Clearly, Anthony’s focus on reading and literacy will better prepare him to achieve the aspirations that he shares with 59 percent of his peers. Perhaps, if you are a student who is being accused of being a nerd, you might share these statistics with your peers so that they might consider whether their current attitude toward education and learning is consistent with their future aspirations. Anthony’s classmates might also be interested in knowing that only 10 percent of Black males are proficient in reading by eighth grade suggesting that Anthony’s peers might view him as doing what 9 out of 10 of them should be doing. His peers might also like to know how they compare to other college-bound students who took the ACT in 2012. If the students are not interested then certainly their parents, coaches, teachers, and counselors should be!

Finally, the last table, “Probability of Competing Beyond High School” shows that those students who are developing their, “Athletic SWAG” are likely to have far fewer college/career options and opportunities than those students, like Anthony, who are developing their “Academic SWAG!”

 

 

 

Writing a Great College Essay

There are many Internet websites offering to assist students in preparing college and scholarship essays. Subsequently, there is a great deal of advice as to what college admissions officers and scholarship providers are looking for in compelling student essays. University of Pennsylvania Professor, Angela Lee Duckworth, has been engaging in research regarding the qualities of successful students, which she refers to as, “Grit.” Many colleges and universities are considering her research as a component of how they assess student essays, particularly students from lower-income backgrounds who have to overcome uncommonly difficulty obstacles.

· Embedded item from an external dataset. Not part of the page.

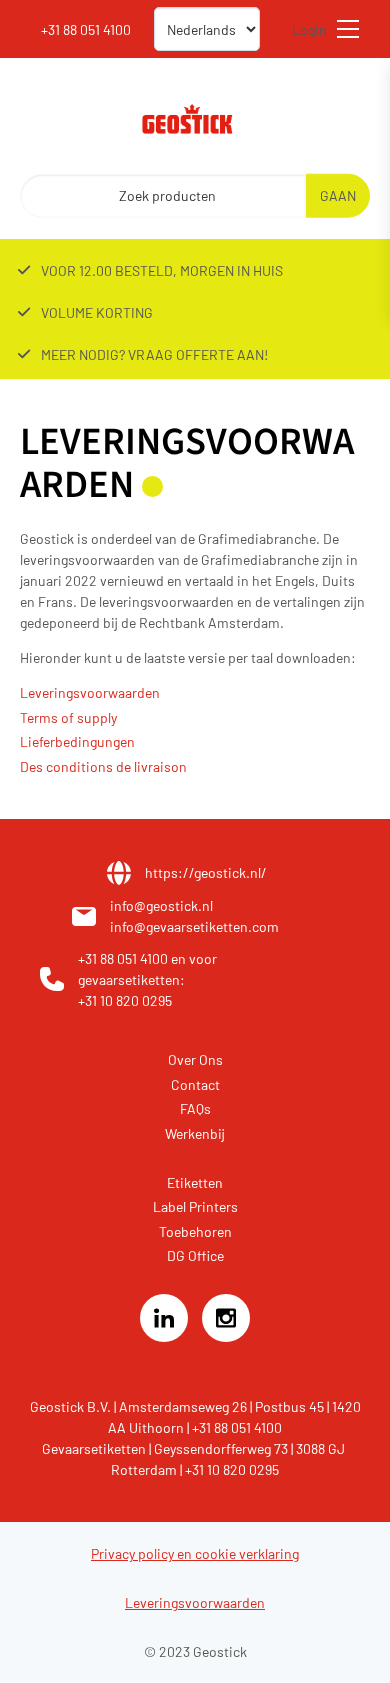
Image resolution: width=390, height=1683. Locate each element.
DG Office (195, 1255)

See Professor Duckworth’s comments about “Grit,” which she describes as, “passion and perseverance for very long-term goals, having stamina, sticking with your future— day in or day out, not just for the week, not just for the month, but for years.”

Professor Duckworth also comments on the attributes of high achievement in any field.

Click here for a link is to an essay of a student who expressed such grit in their college essay.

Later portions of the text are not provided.